The lifecycle tab 322 permits the administrator 118 to choose how long a data object is retained in various forms of storage, step 212. In this example, data objects are automatically moved/migrated after 30 days from “hot” storage to “warm” storage. The administrator 118 can set up policies whereby data objects are automatically moved after 180 days from “warm” storage to even lower cost “cold” storage options, sometimes called “glacier storage”. In this example, the administrator 118 sets a policy that data objects are automatically deleted after 360 days. The last tab displayed in this embodiment is the versions tab 324 wherein the administrator 118 can set the method of versions of a common data object in Bucket-001 310, step 214. Certain embodiments envision migrating from higher tier storage, e.g., “hot” storage, to lower tier storage, e.g., “cold” storage, taking place essentially as soon as a data object is received and only deleting from a higher tier storage after reaching migration deadlines. For example, consider a scenario whereby a data object C is initially stored to “hot” storage and replication policies provide instructions for data object C to be migrated to “warm” storage after 30 days and then “cold” storage after 180 days. Instead of waiting until 30 days to migrate data object C to “warm” storage (and delete from “hot” storage) and 180 days to migrate data object to “cold” storage (and delete from “warm” storage), data object C will be stored to all storage three storage tiers at essentially the same time, or when it is convenient for the data center to store data object C to “warm” and “cold” storage. Only after 30 days will data object C be deleted from “hot” storage, and only after 180 days will data object C be deleted from “warm” storage. In this way, there will be three redundant copies of data object C when retained to “hot” storage and the migration activity is already done. This can be performed with the knowledge of the administrator and organized in the bucket policies, or optionally without the explicit knowledge of the administrator and devoid in the bucket policies. Though the above example describes time from when the data object was first stored as a threshold parameter, other threshold parameters that can be used to trigger the migration of data includes elapsed time when a data object was last accessed, frequency of how often the data object is accessed, etc.
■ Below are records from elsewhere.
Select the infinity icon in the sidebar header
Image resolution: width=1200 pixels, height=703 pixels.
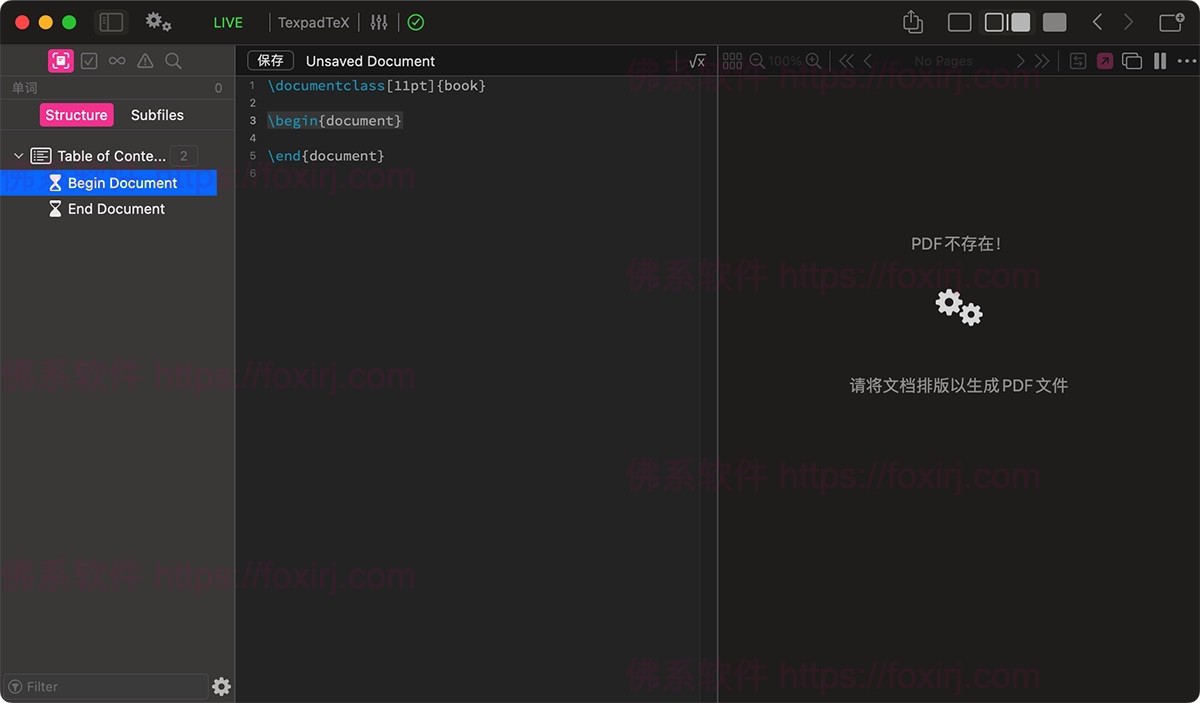117,60
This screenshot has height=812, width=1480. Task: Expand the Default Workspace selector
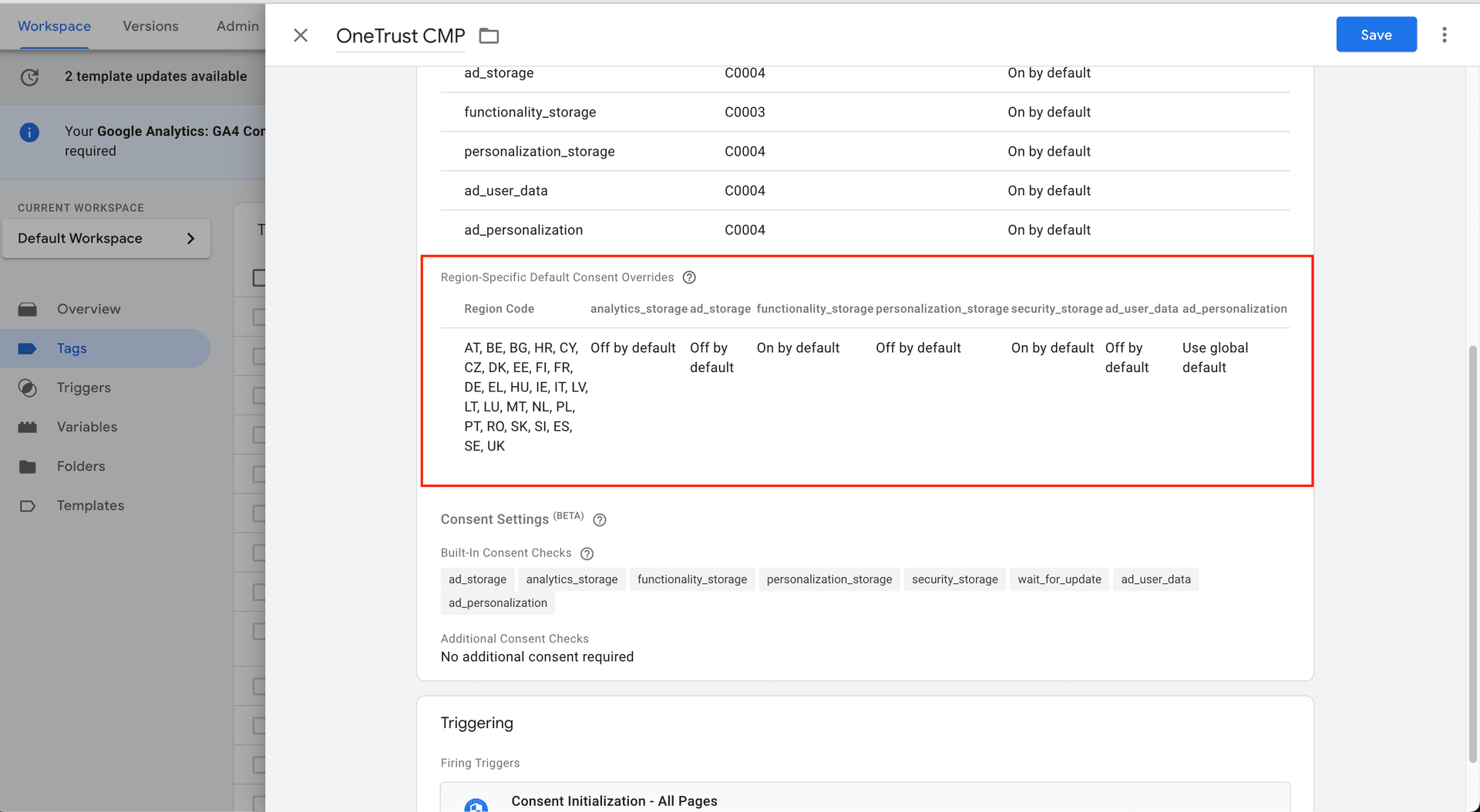[x=106, y=239]
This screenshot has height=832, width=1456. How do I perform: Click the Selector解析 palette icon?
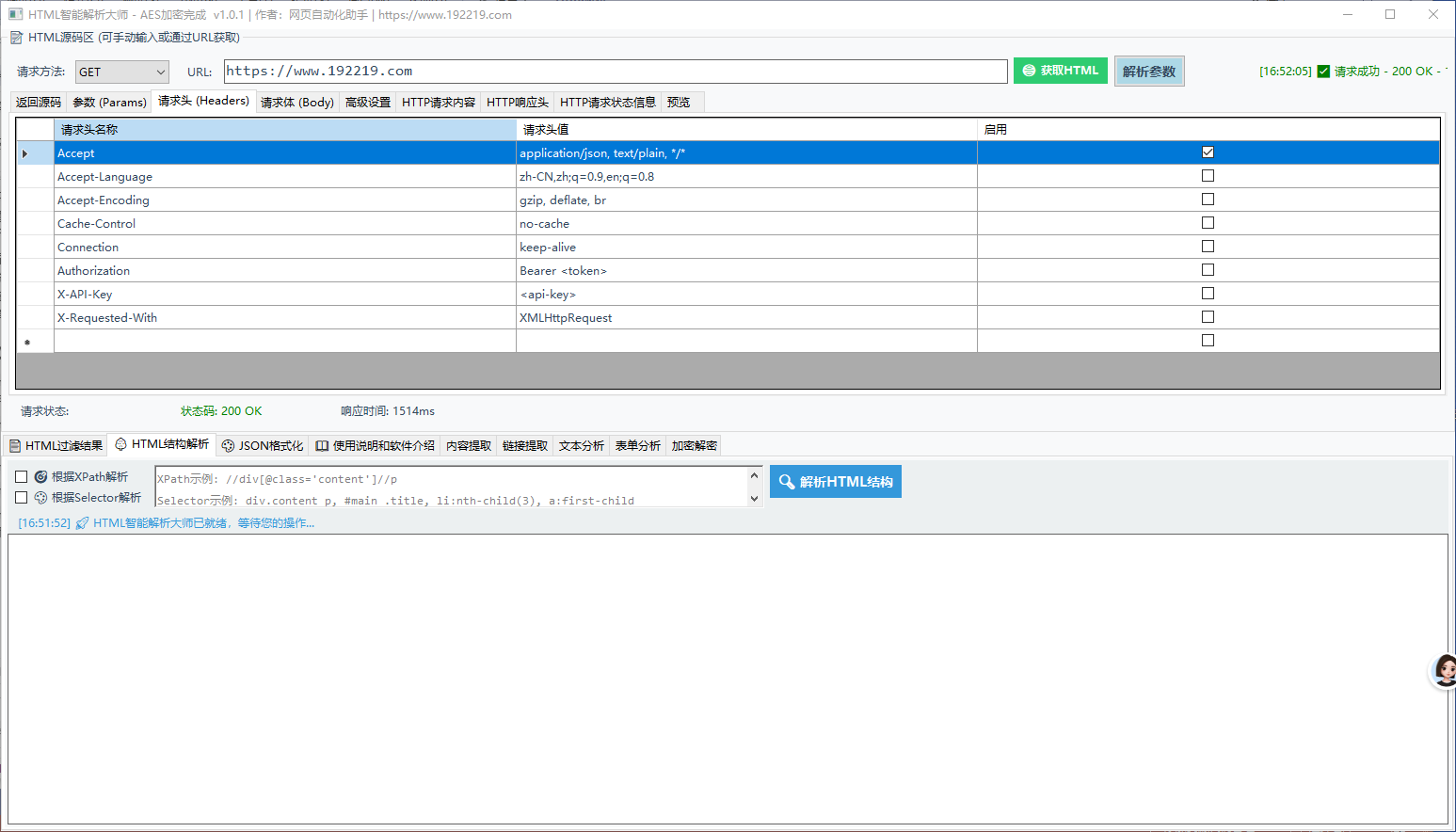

When the versioning is selected to be on, an original object can be updated whereby the updated version is saved as an additional object under a common name or indicia. For example, original data object 050.A can be updated with some changes and saved as version 050.B and an additional change to data object 050.B is saved as version 050.C, and so on. Some embodiments envision all versions being retained for legacy purposes. Some embodiments contemplate certain versions being deleted for any number of reasons including time expiration, deletion after a set number of subsequent versions are saved, every other/odd version deleted, etc. When versioning is set to off, there are simply no versions of a data object beyond the single data object. For example, data object 050.A can be updated with the changes saved as data object 050.A. All legacy versions of data object 050.A are lost. When versioning is set to Write Once Read Many, any particular version cannot be altered. Though the above example illustratively depicts five policy tabs, the number of policy tabs is not so limited. Any number of tabs and policies (fewer or more) can be provided or created within the scope and spirit of the present invention.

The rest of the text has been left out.